Data centres are under tremendous pressure to deal with the energy demands placed on them by artificial intelligence (AI), while also lowering their carbon emissions. Given that one creates the other, it’s quite a conundrum.

Small modular reactors (SMRs) have therefore come on to the radar as a promising solution for powering data centres, addressing escalating energy demands and the environmental concerns associated with these facilities. The supposed benefits are numerous – they can provide a reliable, continuous power supply for maintaining operations without interruptions. Additionally, they emit no greenhouse gases during operation, aligning with the growing emphasis on sustainability, while their scalability allows them to meet increasing energy demands as data centres expand.

However, SMRs are unlikely to be available for up to 10 years, while regulatory requirements and construction will be tightly controlled.

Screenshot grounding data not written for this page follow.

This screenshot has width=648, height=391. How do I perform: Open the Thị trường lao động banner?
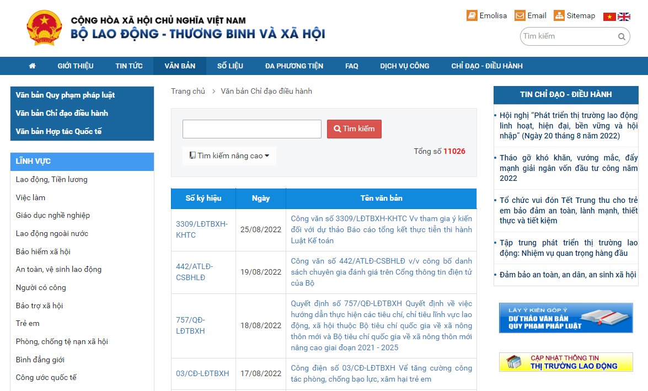[565, 362]
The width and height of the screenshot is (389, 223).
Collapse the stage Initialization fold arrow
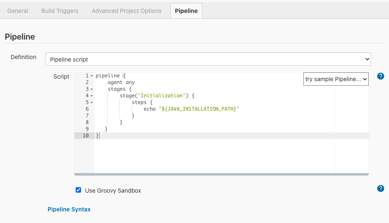[x=91, y=96]
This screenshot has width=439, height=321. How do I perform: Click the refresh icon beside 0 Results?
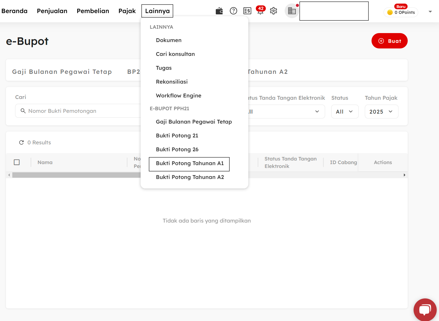[22, 143]
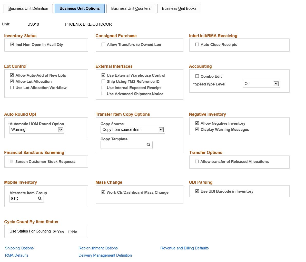306x262 pixels.
Task: Uncheck Incl Non-Open in Avail Qty
Action: pos(12,44)
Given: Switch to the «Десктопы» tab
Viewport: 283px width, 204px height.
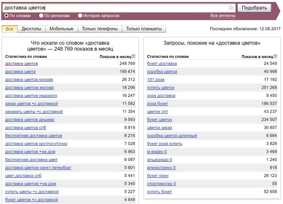Looking at the screenshot, I should tap(31, 29).
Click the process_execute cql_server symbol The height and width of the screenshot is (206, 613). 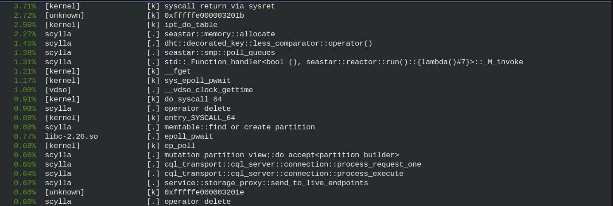[284, 174]
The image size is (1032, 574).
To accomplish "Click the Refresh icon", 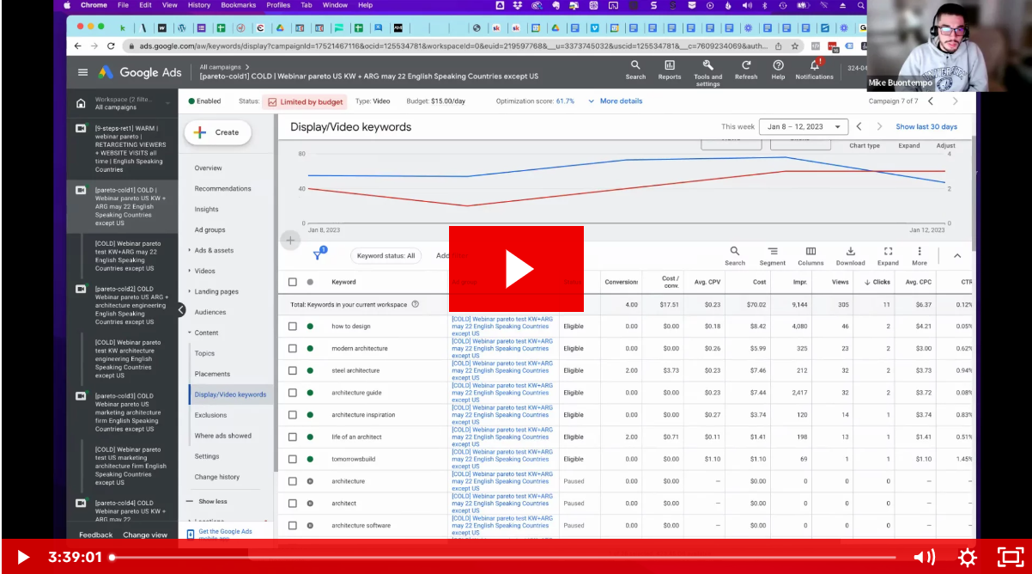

Add to that the obstacles of fuel availability and the inevitable public objections and it could be that SMRs are not the answer to providing data centres with the
low-carbon energy that some are suggesting. To explore this subject further we have assembled a panel of industry experts
to discuss the pros and cons of SMRs.

In this month’s issue we have a special feature dedicated to micro-modular data centres. Steven Carlini of Schneider Electric explains how micro-modular data centres are meeting the sustainability and energy challenges posed by the edge, while Chris Wellfair of Secure IT Environments outlines practicalities involved in making them a reality.

We also have a special feature dedicated to security and access control, comprising two excellent articles. In the first, Francesco Bellavia of Mayflex outlines the benefits of cloud security solutions. He is followed by our old friend Andy Hirst of Sudlows, who looks at the need for mission critical physical security in and around data centres.

It’s been great fun putting together a review of the Inside_Networks 2024 Charity Golf Day, which raised almost £10,000 for Macmillan Cancer Support. I’d like to once again say a massive thank you to all those who participated, sponsored and provided raffle prizes. We’ll be doing it all over again in 2025.